Intrigued, I stepped closer.

At some point, only after getting close enough to notice some ambiguity in the facial expressions of the “fighters,” did I begin to realize that my initial assessment had been wrong.

These people weren’t fighting, they were old friends engaging in an embrace of friendship.

How beautiful, I reflected, that our society would exalt reunion and reconciliation to the point of enshrining it in a solid mural, displayed for all to see from a public sidewalk.

———-

“And Esau ran to meet him, and embraced him, and fell on his neck, and kissed him: and they wept.” (Genesis 33:4)

To be or to want?

What if the desire to be good is a diversion from what really matters most, which is what one wants?

In my attempt to be a good person, I grab onto some act or accumulation of good works from the past as justification of my goodness.  In so doing, I ignore the continuous passage of time (the continuous series of instantaneous “now” moments) and focus on whatever thing or things I did in the past, attempting to determine my current status with God as a result or function of my previous activities.  By thus defining myself as good, I may assign a status to my current self that ignores my ongoing (and most importantly current) relationship with God.  I may have had good desires in the past.  But any attempt to use those previous instances of wanting God or what He offers to tell myself I am good, especially when the desires of my heart are not oriented toward God in the present moment, lay a quick and easy foundation for apostasy and self deception.
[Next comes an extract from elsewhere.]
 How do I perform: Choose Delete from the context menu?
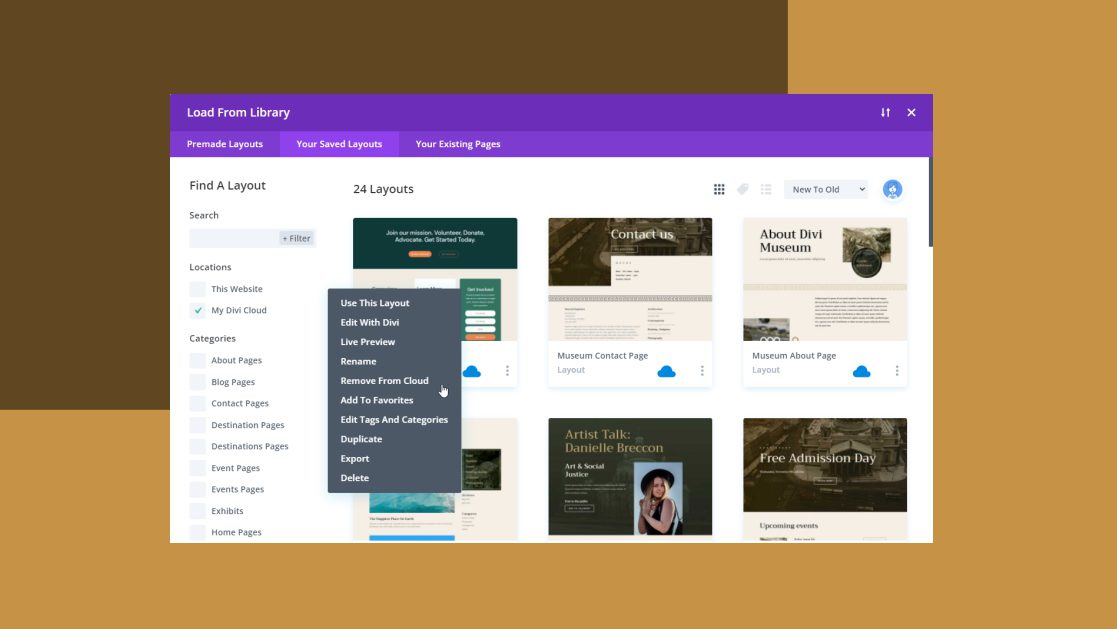pyautogui.click(x=354, y=477)
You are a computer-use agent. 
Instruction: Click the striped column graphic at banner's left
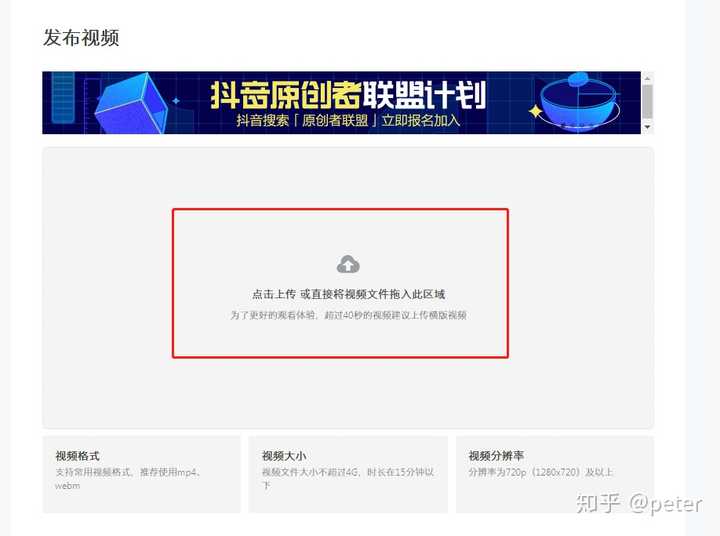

That’s why the only question that really seems to matter is: What are the desires of my heart right now–at this very moment?  If they are not drawn to God and His offer of freely and always-available love, then does it really matter if I can revert to a checklist of seemingly righteous behavior from the past to lull myself into a sense of carnal security and self righteousness?  If the only question that matters is what I really, truly want at this exact moment, then would I not be better off to completely dispose of the concept of trying to be good, and focus only on wanting God right now in this very moment?  Would not turning to God and living be just that?  Such an existence becomes more clear; either I desire God or I desire what this world has to offer.  That makes things much easier to understand.  Either I turn to God and live (which is repentance), or not.  Those are my two real, mutually exclusive choices.

Yesterday, today, and forever

“Revelation no longer comes by vision, but in the ‘still, small voice,’ like that heard by Elijah.”

President Gordon B. Hinckley in The Washington Times, Dec. 3, 1996, page A8.